Ich vermisse meine Mutter sehr und bedaure das sie das Buch "Eltern sind auch nur Menschen" nicht mehr erleben wird. Aber sie war immer davon überzeugt, das Elternsein eine Gratwanderung ist und sie zitierte oft die Worte eines weisen Menschen der da sagte "Erziehung ist ein Prozent Vorbild und 99% Liebe" - wobei ich mich im Verhältnis täuschen mag, aber für meine Mutter war die Liebe zu ihren Kindern das Wichtigste im Leben. Ging es ihren Kindern gut - ging es auch ihr gut. Ging es den Kindern schlecht und hatten diese Probleme - so hatte auch sie eine schwierige Zeit. In diesem Zusammenhang darf ich aber auch einen ihrer Lieblingssprüche ihres Lieblingsbruders zum Besten geben. Den hat sie immer angewandt, wenn es wieder besser ging:
"Hast Du Kummer mit den Deinen - trink Dir einen.
Ist der Kummer dann vorbei - trink Dir zwei.

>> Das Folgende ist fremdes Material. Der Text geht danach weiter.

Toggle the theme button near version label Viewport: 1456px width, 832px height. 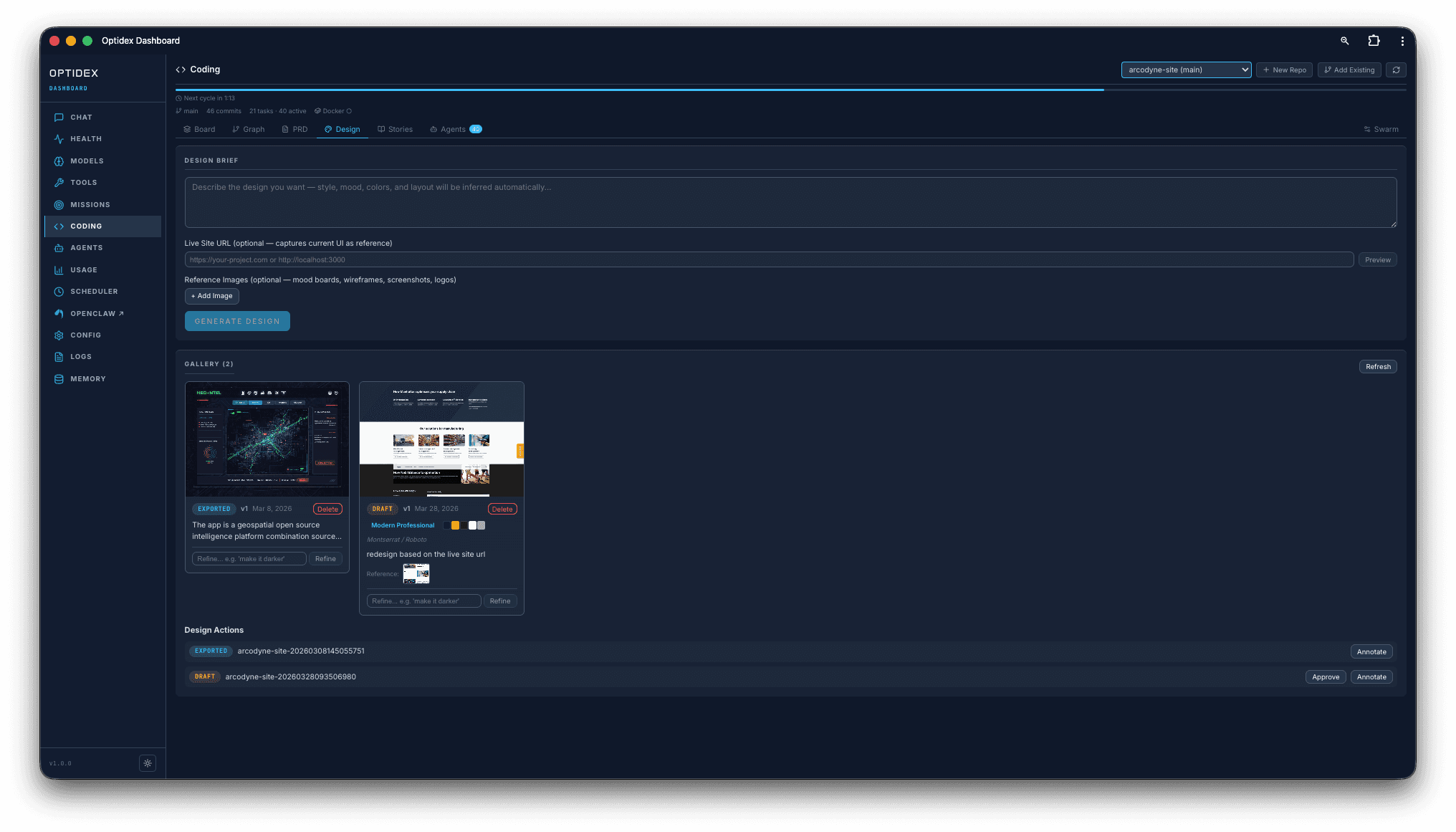point(148,763)
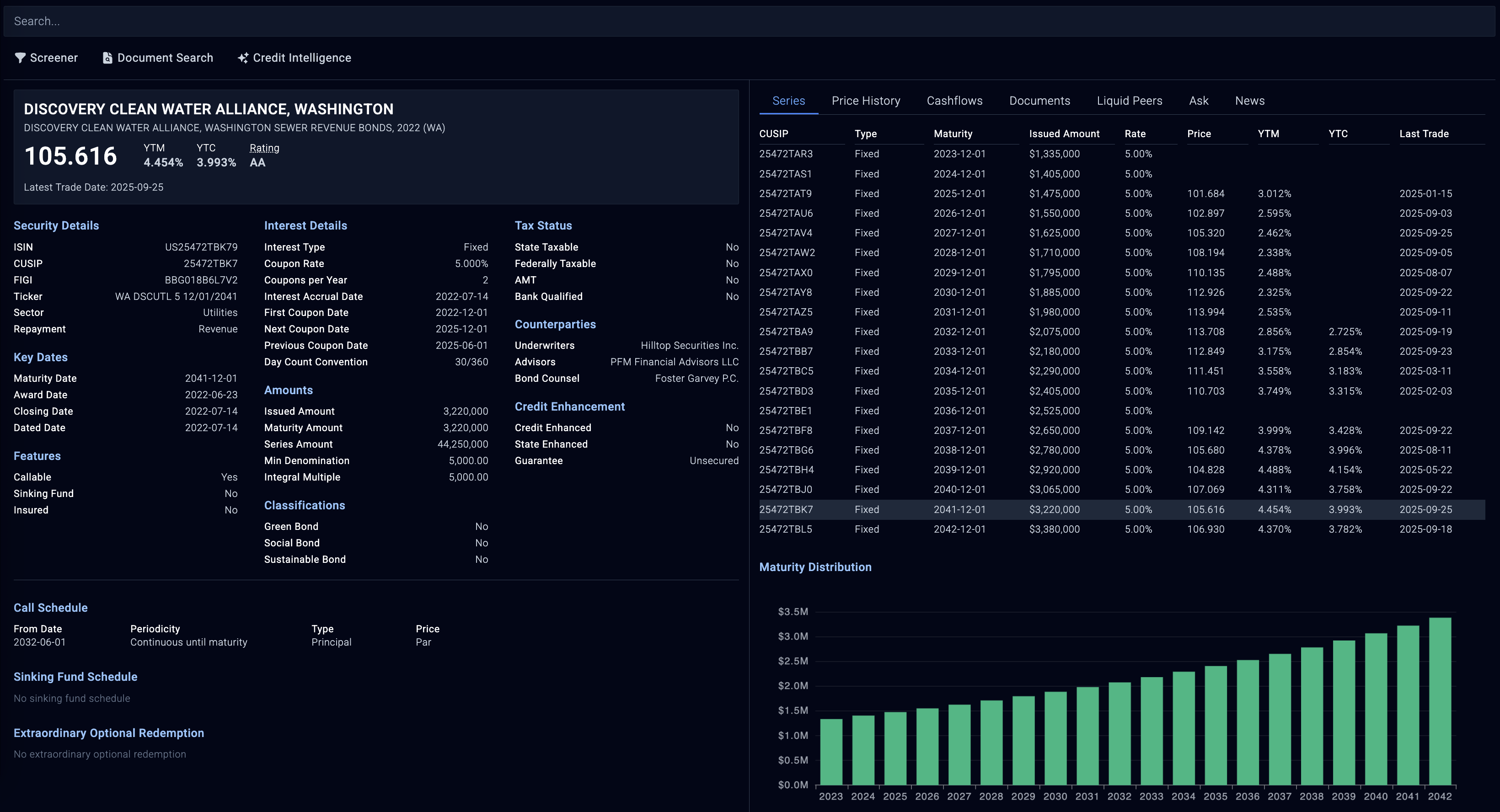Click the 2042 bar in Maturity Distribution
The height and width of the screenshot is (812, 1500).
tap(1440, 701)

Hast Du neuen Kummer zu erhoffen - dann bleib gleich besoffen."
Dieser Spruch erheiterte sie jedes mal, wenngleich "besoffen" nie auf sie zu traf. Sie beliess es bei "einen" und "zwei".

P.S.: Leider habe ich keinen Zugang zu einen besseren Foto meiner Mutter, aber man kann sehen was für ein Mensch sie war.